▸ **TASK 1**: In the guide to applying pull requests, what should the contributor be asked to do to resolve merge conflicts?
▸ **TASK 2**: Continue the guide to applying pull requests, starting right after the last sentence shown.

Applying Pull Requests (for git based components)
First of all, make sure the the PR you want to merge does not contain merge conflicts. If that is not the case, it's best to ask the contributor to resolve any merge conflicts by rebasing against the master branch. If all conflicts have been resolved you can start merging the PR by fetching it into your local clone of repository. To do this the GitHub mirror has to be defined as a remote in your local clone. This only has to be done once and you can check whether you already did it with:
$ git remote show
This will print a list of all remotes you have defined:
$ git remote show github origin
If you don't have an entry for the github mirror yet, you can add one with:
$ git remote add github email@example.com:apache/commons-foo.git
After that $ git remote show should list the new remote. You can check the configuration with
$ git remote show github
which should print something like:
$ git remote show github * remote github Fetch URL: firstname.lastname@example.org:apache/commons-lang.git Push URL: email@example.com:apache/commons-lang.git HEAD branch: master Remote branches: LANG_1_0_BRANCH new (next fetch will store in remotes/github) LANG_2_2_X new (next fetch will store in remotes/github) LANG_2_X new (next fetch will store in remotes/github) LANG_4_X new (next fetch will store in remotes/github) LANG_POST_2_4 new (next fetch will store in remotes/github) LangTwo-1.x new (next fetch will store in remotes/github) master new (next fetch will store in remotes/github) Local ref configured for 'git push': master pushes to master (up to date)

(Records about locating elements on screens)
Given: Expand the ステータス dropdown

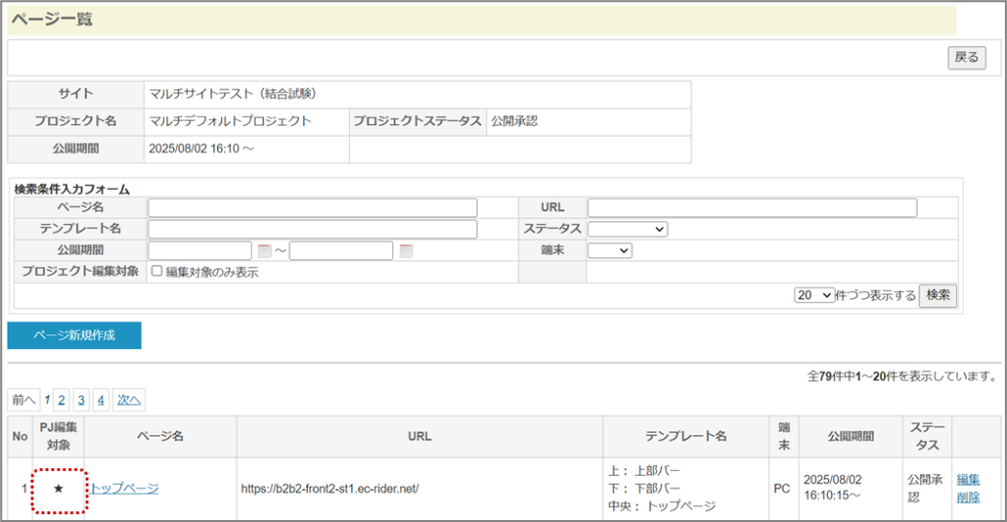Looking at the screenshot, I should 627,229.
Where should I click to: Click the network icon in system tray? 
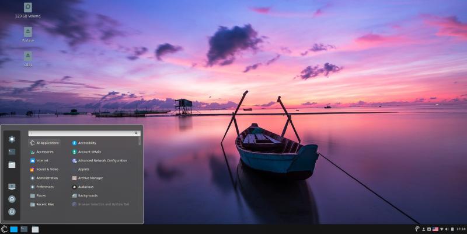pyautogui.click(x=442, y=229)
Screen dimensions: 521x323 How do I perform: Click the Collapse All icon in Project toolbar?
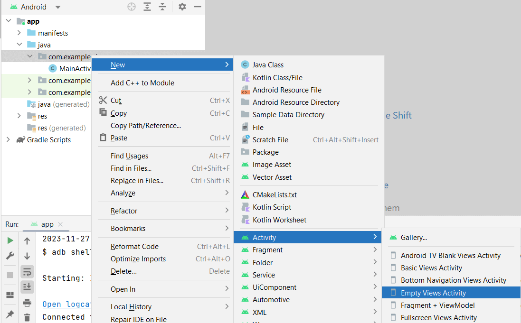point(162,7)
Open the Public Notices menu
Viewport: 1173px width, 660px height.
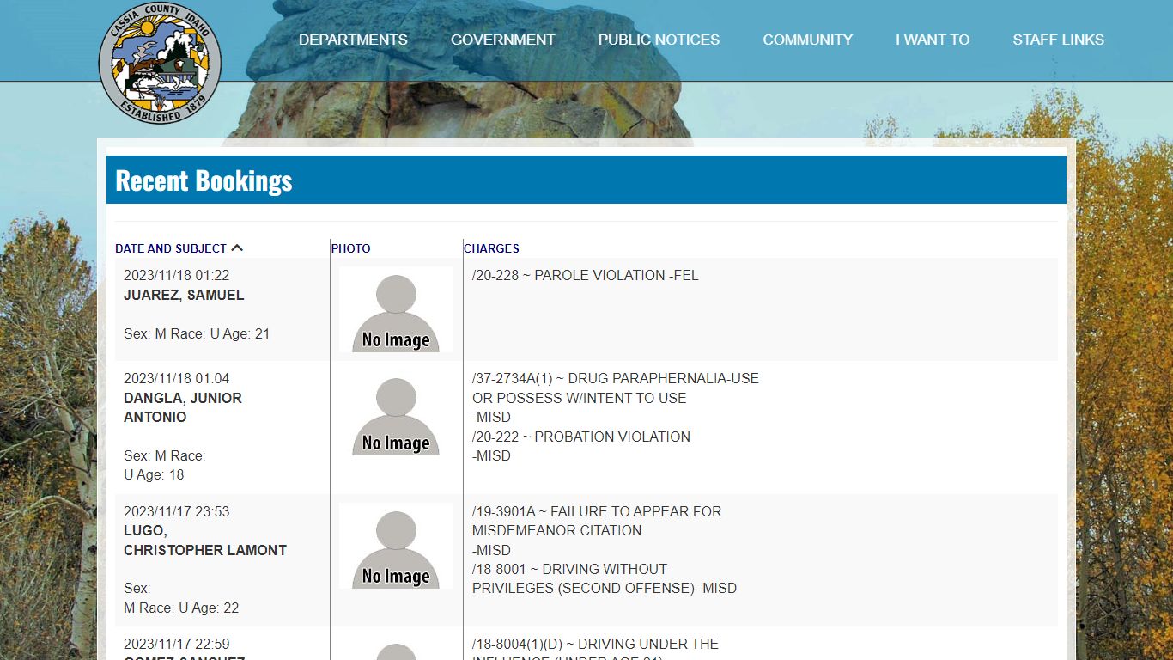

▸ **TASK RESPONSE 1**: Rebase against the master branch.

▸ **TASK RESPONSE 2**:
After your remote is set up, you need to fetch the branch containing the PR changes. GitHub provides readonly branches for all PR. They follow the name schema: pull/ID/head:branch-name. So if you want to merge PR #72 and the branch which was initially created by the contributor is called fix-foo-in-bar, then you need to fetch:
$ git fetch github pull/72/head:fix-foo-in-bar
After this you can checkout the PR branch locally using $ git checkout fix-foo-in-bar. Now one thing is important: If you want the PR to be marked as merged on GitHub you must not change any commit hashes (no rebase or --squash). You can look around, run tests an even add additional commits, for example adding the corresponding jira issue to changes.xml. If you're satisfied, it's time to merge the changes back to master:
$ git checkout master $ git pull $ git merge --no-ff fix-foo-in-bar
The pull makes sure you have the lastest changes from the Apache repository in your local clone. Merging with --no-ff option will create a separate merge commit. This is why your $EDITOR will be started asking you to provide a commit message. The first line will be "Merge branch 'fix-foo-in-bar'". You should leave it this way so the fact that this branch has been merged can be seen in the history. Furthermore a reference to the corrensponding Jira should be added. For an example see https://git-wip-us.apache.org/repos/asf?p=commons-lang.git;a=commit;h=640953167adf3580a2c21077d78e7e7ce84ead03 If the PR did not contain merge conflicts, only the commits you added before merging can produce merge conflicts. This happens for example if you've added the corresponding jira issue to changes.xml but the master branch already contained newer entries. Resolve all conflicts, all files using $ git add . and then finalize the merge with $ git commit. Up to this point you've only modified your local repository. So it's time to push the changes back to the Apache git repository:
$ git push origin master
If you've done it right, the PR will be marked as merged at GitHub. Remember that this will only work if the original commits of the contributor show up in the history of the component's repository.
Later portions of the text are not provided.